In medical software development, neural network training often relies on cloud infrastructure, such as AWS, to meet high computational and memory demands. The cloud allows flexible allocation of GPU resources on demand, scaling resources according to dataset size, and parallel training of multiple models. This makes the training process faster and more reproducible.
Postprocessing
After obtaining the raw outputs from a segmentation model, postprocessing is performed to improve the quality and clinical reliability of the masks. Models such as nnU-Net typically return class probability maps for each voxel in float format (e.g., 0–1), where the value indicates the likelihood of belonging to the target class. To obtain the final binary mask, these maps are subjected to thresholding, which converts the probability map into a discrete mask. A common threshold is 0.5, meaning a voxel is assigned to the positive class if its probability exceeds this value. In practice, the threshold can be optimized for a specific task.
After thresholding, morphological spatial operations are often applied to improve the continuity of anatomical structures and remove artifacts. Examples include removing isolated small regions and filling holes within larger segments. Operations such as opening and closing help smooth edges and stabilize the masks.
More advanced approaches use unsupervised postprocessing networks, such as autoencoder models trained to reconstruct anatomically plausible masks from raw predictions. These methods learn the space of valid masks and project the segmentations back into that space, improving both visual quality and anatomical consistency. An example of such a method is described in [5].

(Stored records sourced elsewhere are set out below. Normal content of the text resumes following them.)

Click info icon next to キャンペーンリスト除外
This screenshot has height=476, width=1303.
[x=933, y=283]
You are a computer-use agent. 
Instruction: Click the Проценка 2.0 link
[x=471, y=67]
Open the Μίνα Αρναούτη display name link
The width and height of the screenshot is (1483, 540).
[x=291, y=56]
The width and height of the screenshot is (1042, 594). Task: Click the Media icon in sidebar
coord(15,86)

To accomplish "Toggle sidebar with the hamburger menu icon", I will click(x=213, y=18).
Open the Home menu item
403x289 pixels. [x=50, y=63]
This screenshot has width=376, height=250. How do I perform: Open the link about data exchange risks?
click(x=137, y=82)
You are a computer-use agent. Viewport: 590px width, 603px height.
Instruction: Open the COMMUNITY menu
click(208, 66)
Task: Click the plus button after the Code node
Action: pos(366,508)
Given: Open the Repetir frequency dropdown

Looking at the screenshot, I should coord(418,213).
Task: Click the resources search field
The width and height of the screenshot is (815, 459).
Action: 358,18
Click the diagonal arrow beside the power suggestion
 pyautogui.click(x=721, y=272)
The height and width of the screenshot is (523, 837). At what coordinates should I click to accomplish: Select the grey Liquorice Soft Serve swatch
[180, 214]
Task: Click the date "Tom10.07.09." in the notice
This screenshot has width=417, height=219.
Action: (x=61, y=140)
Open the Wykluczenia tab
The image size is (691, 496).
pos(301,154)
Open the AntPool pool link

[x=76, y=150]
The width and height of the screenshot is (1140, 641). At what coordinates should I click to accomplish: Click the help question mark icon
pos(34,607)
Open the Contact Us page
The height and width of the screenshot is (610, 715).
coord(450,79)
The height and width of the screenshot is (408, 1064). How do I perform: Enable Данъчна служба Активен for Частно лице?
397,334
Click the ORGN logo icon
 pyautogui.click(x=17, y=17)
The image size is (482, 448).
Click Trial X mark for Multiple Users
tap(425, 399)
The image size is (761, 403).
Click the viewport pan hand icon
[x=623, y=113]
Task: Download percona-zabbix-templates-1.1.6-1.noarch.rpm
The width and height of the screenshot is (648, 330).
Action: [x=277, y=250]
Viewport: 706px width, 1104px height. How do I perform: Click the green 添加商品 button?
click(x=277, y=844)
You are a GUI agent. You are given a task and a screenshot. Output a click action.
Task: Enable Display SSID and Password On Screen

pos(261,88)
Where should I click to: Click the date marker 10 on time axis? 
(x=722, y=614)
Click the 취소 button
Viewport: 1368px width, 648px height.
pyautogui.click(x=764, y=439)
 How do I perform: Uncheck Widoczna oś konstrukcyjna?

Figure 3. Example of using an autoencoder network in postprocessing. Figure sourced from [5].
Deployment and System Maintenance
The final deployment of medical software involves installing the application for end users, integrating it with existing systems, and monitoring its performance in the production environment. It is essential to provide a scalable and secure environment and implement mechanisms for automated updates. After deployment, the system requires continuous maintenance – technical support includes tracking bugs, responding to failures, and collecting user feedback. In summary, deployment is not the end of the process. The system must be continuously maintained and monitored for both effectiveness and regulatory compliance. In practice, this means constantly adapting and improving the software to meet clinical and technical requirements over the long term.
Resources
[1] Francisco Javier Díaz-Pernas, Mario Martínez-Zarzuela , Míriam Antón-Rodríguez, David González-Ortega. (2021). A Deep Learning Approach for Brain Tumor Classification and Segmentation Using a Multiscale Convolutional Neural Network.
[2] Zhaoshan Liua, Qiujie Lvb, Yifan Lia, Ziduo Yanga,c, Lei Shena. (2024). MedAugment: Universal Automatic Data Augmentation Plug-in for Medical Image Analysis.
[3] Fabian Isensee, Jens Petersen, Andre Klein, David Zimmerer, Paul F. Jaeger, Simon Kohl, Jakob Wasserthal, Gregor Koehler, Tobias Norajitra, Sebastian Wirkert, Klaus H. Maier-Hein. (2018). nnU-Net: Self-adapting Framework for U-Net-Based Medical Image Segmentation.
[4] Jun Ma, Feifei Li, Bo Wang. (2024). U-Mamba: Enhancing Long-range Dependency for Biomedical Image Segmentation.
[5] Agostina J. Larrazabal, Cesar Martinez, Enzo Ferrante. (2019). Anatomical Priors for Image Segmentation via Post-Processing with Denoising Autoencoders.